AutoPult ist die einzige Software, die den kompletten EU-Importprozess für Autohändler abbildet: von der automatischen USt-ID-Prüfung über das Import-Tracking und die Logistik-Verwaltung bis zur korrekten steuerlichen Zuordnung und dem DATEV-Export. So sparen Sie Zeit, vermeiden Fehler und behalten den Überblick über alle laufenden Importe. Mehr erfahren.

Fazit: EU-Import als Wachstumshebel für Ihren Autohandel

Der Import von EU-Fahrzeugen bietet deutschen Autohändlern eine hervorragende Möglichkeit, ihre Margen zu steigern und ihr Angebot zu erweitern.
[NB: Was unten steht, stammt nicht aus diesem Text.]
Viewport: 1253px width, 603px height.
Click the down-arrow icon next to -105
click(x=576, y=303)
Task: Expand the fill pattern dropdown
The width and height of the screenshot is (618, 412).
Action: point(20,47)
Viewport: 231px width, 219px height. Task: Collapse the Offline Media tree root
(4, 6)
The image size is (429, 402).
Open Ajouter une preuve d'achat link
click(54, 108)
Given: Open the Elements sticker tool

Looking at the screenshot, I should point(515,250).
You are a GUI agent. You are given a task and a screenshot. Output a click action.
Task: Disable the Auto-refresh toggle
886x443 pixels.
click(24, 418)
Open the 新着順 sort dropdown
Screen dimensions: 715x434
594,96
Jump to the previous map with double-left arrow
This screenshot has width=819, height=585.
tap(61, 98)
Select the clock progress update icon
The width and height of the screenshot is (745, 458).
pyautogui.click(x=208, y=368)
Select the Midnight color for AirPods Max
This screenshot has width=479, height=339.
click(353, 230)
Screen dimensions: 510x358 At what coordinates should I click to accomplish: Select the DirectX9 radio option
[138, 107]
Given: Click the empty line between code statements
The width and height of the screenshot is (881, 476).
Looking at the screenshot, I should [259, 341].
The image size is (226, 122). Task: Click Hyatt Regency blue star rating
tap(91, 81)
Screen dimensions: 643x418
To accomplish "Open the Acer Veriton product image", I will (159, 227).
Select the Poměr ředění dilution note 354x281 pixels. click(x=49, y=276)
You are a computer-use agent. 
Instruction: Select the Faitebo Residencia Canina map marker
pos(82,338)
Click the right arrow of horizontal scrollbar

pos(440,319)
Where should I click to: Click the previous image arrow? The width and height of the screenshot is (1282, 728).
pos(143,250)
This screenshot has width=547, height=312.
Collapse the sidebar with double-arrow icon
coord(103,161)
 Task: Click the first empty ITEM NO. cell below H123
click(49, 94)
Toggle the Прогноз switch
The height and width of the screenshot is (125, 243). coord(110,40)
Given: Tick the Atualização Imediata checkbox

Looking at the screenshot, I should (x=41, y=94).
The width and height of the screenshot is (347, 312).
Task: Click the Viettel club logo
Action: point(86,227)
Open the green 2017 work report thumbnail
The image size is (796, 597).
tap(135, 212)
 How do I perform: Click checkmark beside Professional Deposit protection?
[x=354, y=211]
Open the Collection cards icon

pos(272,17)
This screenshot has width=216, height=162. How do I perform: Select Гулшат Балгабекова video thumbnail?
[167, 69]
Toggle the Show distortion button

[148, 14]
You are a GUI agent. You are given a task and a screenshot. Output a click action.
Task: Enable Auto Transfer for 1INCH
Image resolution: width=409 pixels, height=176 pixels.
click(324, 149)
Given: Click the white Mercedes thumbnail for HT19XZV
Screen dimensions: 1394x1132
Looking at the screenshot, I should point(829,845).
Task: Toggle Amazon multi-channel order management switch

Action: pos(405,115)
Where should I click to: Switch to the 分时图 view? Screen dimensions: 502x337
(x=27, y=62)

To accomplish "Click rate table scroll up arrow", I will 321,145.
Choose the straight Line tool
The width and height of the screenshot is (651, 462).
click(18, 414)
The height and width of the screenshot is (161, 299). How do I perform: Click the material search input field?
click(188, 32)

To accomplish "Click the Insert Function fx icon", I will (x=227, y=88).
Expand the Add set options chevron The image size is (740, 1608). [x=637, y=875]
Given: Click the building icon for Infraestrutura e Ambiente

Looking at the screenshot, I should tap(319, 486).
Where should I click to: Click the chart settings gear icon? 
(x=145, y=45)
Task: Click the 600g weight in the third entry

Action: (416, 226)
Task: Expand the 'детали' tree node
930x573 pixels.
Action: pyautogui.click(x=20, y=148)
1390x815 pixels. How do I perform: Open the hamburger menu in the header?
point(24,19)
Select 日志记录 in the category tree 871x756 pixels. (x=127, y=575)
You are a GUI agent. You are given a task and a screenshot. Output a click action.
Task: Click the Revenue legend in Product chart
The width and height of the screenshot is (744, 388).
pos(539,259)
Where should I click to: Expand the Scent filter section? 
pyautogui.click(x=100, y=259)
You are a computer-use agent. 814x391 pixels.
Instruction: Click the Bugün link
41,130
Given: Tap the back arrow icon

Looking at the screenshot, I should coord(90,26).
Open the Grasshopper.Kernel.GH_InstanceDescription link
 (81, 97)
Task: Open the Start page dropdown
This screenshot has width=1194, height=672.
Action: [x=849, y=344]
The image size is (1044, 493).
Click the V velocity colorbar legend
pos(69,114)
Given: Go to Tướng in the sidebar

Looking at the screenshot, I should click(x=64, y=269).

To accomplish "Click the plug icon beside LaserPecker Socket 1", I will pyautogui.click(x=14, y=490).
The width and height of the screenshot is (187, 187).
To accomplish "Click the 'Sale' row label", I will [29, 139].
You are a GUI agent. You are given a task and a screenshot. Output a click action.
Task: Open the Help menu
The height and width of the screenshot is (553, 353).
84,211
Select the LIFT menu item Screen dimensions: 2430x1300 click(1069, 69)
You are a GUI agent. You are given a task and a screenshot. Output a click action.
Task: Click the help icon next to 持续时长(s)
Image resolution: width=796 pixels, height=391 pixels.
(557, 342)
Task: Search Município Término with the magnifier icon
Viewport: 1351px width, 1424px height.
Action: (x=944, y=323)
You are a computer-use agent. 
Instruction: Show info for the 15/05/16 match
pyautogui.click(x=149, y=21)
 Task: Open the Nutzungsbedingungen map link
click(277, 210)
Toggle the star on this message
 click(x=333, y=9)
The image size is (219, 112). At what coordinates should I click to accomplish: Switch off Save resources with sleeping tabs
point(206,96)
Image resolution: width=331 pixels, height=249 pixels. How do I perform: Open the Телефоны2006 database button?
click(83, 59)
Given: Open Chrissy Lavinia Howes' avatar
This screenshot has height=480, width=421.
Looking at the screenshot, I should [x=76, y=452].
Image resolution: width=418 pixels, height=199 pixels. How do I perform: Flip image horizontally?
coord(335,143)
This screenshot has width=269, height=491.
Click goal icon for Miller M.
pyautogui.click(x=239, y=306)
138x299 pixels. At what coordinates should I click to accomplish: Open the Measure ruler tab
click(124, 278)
Die Preisunterschiede im europäischen Binnenmarkt sind real und signifikant – mit dem richtigen Prozess lassen sich pro Fahrzeug mehrere Tausend Euro zusätzlicher Gewinn erzielen.

Der Schlüssel zum Erfolg liegt in der Professionalisierung: Wer den Importprozess strukturiert angeht, die steuerlichen Anforderungen beherrscht und die richtigen Werkzeuge einsetzt, kann den EU-Import zu einem skalierbaren Geschäftsmodell ausbauen.

Mit AutoPult haben Sie alle Werkzeuge in einer Plattform: Import-Tracking, Dokumentenmanagement, automatische USt-ID-Prüfung, Differenzbesteuerungs-Verwaltung, Logistik-Steuerung und DATEV-Export. So wird der EU-Fahrzeugimport vom zeitraubenden Verwaltungsakt zum profitablen, automatisierten Geschäftsprozess.